* [To do]:
Please give back word for word the lines of the material below between the line containing "Screen dimensions: 628x596" and the line containing "Task: Open the MySQL version dropdown", inclusive.

* [Dataset]:
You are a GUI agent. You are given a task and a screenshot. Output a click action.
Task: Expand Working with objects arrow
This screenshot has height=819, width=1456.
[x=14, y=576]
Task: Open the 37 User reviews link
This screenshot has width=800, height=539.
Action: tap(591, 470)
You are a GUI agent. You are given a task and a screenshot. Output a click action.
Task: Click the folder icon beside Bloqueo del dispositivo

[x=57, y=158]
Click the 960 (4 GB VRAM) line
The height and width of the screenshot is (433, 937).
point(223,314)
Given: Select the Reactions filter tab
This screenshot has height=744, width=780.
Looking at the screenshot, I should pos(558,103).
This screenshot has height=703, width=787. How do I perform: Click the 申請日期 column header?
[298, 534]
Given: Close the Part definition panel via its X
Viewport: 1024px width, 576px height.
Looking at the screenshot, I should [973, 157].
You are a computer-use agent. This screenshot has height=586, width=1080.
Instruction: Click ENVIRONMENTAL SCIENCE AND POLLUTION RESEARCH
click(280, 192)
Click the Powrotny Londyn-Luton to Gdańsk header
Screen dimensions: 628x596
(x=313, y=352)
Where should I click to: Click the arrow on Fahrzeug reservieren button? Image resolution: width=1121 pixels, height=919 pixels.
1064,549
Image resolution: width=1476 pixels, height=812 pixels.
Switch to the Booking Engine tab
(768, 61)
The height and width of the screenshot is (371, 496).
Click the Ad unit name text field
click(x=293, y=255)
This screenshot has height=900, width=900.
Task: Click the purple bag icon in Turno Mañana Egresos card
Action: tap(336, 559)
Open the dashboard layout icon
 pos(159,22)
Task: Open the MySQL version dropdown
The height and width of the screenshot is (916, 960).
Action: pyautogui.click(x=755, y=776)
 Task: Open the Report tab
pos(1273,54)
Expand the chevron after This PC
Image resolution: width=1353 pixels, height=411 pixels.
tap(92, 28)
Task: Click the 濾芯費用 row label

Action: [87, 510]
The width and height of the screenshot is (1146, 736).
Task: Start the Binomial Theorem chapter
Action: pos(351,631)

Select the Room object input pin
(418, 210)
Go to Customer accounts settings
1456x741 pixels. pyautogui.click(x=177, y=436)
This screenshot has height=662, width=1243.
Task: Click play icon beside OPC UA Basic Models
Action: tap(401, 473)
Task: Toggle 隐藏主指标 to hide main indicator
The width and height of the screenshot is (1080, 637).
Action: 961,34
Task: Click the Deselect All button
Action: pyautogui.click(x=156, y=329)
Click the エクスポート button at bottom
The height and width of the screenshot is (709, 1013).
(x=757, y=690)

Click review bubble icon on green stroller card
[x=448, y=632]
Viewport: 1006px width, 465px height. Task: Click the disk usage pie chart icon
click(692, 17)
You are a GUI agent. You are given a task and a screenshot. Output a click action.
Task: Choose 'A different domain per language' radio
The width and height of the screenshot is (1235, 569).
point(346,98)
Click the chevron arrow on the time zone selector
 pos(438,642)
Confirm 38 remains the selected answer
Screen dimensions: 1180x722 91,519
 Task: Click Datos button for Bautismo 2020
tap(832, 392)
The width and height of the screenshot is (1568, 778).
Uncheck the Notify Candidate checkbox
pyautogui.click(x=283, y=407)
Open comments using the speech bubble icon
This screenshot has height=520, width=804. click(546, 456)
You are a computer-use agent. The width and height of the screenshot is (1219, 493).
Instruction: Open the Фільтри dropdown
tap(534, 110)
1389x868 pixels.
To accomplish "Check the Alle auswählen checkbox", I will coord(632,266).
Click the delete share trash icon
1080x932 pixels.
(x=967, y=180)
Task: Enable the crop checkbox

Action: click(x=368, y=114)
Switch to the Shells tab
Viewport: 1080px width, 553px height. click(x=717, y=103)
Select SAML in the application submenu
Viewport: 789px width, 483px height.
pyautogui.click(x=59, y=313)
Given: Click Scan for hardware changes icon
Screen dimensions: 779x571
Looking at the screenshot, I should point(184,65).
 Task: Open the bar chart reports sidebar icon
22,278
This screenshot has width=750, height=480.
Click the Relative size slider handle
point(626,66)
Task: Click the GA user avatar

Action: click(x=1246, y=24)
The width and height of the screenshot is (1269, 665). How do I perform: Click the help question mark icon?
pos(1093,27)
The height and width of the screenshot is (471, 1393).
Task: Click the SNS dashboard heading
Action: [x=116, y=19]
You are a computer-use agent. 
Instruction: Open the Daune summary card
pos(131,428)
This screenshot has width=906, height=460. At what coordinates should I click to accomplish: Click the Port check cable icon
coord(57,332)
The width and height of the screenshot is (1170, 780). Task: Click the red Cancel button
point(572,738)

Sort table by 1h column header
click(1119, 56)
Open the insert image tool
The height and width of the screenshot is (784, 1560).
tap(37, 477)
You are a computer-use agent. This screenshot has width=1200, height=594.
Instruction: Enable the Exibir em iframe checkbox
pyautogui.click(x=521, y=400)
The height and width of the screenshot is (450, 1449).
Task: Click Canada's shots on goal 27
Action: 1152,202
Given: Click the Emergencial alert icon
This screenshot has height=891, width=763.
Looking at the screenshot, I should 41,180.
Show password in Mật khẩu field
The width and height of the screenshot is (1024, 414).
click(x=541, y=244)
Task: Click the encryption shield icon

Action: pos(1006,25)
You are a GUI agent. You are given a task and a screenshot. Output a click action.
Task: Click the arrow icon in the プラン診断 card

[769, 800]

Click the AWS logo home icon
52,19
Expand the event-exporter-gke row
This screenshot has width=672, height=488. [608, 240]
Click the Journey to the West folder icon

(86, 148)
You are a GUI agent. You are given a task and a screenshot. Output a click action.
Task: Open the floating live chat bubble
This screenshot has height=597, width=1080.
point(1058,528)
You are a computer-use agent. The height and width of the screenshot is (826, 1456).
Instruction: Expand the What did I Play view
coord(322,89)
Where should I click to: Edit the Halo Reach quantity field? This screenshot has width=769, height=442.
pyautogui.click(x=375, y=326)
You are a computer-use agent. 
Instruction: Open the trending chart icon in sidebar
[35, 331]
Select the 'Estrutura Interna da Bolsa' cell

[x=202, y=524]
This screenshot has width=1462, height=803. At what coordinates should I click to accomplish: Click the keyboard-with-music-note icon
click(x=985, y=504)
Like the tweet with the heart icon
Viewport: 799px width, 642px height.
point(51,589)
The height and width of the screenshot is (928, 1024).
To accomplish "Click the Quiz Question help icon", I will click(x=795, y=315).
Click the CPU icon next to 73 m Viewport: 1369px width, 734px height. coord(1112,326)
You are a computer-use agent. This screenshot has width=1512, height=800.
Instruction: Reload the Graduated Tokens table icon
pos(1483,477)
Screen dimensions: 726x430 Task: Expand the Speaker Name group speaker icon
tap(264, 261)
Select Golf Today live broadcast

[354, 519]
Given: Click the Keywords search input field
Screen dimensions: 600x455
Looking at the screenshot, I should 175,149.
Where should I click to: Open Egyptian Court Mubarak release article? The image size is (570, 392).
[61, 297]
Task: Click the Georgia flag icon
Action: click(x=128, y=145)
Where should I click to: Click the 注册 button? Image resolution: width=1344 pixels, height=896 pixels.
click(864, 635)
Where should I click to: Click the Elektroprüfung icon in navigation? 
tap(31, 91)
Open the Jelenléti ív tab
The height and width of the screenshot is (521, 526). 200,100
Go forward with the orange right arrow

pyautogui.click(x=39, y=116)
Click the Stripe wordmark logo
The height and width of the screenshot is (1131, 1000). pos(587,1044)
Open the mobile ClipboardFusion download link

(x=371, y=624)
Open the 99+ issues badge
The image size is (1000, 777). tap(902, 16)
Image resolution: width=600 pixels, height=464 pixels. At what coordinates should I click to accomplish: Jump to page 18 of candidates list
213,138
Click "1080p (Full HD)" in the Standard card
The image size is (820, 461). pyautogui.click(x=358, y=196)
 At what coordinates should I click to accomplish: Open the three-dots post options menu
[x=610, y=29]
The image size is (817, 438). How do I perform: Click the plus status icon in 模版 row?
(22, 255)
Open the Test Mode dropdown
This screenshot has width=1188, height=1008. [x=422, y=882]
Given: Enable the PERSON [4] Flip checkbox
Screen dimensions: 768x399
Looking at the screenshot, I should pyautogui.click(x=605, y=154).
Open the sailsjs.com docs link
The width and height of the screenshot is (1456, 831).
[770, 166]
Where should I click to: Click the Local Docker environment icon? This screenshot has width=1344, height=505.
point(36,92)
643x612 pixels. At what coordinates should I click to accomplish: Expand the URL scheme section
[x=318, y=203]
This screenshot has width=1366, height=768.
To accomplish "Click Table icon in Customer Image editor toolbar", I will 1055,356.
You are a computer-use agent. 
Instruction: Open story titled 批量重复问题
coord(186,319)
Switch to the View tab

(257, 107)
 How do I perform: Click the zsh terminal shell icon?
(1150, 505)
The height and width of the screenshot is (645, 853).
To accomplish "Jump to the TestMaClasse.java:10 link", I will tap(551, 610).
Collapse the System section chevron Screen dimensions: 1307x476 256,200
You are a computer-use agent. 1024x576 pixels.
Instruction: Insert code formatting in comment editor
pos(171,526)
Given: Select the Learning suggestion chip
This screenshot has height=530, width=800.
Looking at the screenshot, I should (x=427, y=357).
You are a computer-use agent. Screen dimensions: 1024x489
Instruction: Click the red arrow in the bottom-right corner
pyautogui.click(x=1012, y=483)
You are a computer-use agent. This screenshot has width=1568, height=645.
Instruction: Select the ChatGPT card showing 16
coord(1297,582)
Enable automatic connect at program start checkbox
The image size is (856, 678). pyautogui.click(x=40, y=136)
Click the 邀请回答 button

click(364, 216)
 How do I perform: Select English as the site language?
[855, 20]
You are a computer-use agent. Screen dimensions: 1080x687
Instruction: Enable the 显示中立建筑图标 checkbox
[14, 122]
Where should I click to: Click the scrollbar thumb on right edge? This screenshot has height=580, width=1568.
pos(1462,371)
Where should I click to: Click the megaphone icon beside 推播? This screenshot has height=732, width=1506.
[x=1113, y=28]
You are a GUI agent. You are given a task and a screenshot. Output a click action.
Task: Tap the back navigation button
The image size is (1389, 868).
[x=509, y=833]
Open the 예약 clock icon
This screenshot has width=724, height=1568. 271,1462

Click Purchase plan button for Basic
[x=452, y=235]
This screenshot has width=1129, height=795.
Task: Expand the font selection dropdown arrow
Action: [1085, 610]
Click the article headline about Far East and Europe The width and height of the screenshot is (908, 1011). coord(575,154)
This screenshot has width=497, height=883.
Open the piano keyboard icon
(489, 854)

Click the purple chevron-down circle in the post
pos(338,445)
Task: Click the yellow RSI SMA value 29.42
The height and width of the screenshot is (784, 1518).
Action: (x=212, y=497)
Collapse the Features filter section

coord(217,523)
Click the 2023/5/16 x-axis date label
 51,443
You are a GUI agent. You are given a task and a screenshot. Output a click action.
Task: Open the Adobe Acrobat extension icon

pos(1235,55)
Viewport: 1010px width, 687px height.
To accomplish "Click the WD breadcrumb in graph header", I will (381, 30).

* [Answer space]:
Screen dimensions: 628x596
(x=313, y=352)
Where should I click to: Click the arrow on Fahrzeug reservieren button? Image resolution: width=1121 pixels, height=919 pixels.
1064,549
Image resolution: width=1476 pixels, height=812 pixels.
Switch to the Booking Engine tab
(768, 61)
The height and width of the screenshot is (371, 496).
Click the Ad unit name text field
click(x=293, y=255)
This screenshot has height=900, width=900.
Task: Click the purple bag icon in Turno Mañana Egresos card
Action: tap(336, 559)
Open the dashboard layout icon
 pos(159,22)
Task: Open the MySQL version dropdown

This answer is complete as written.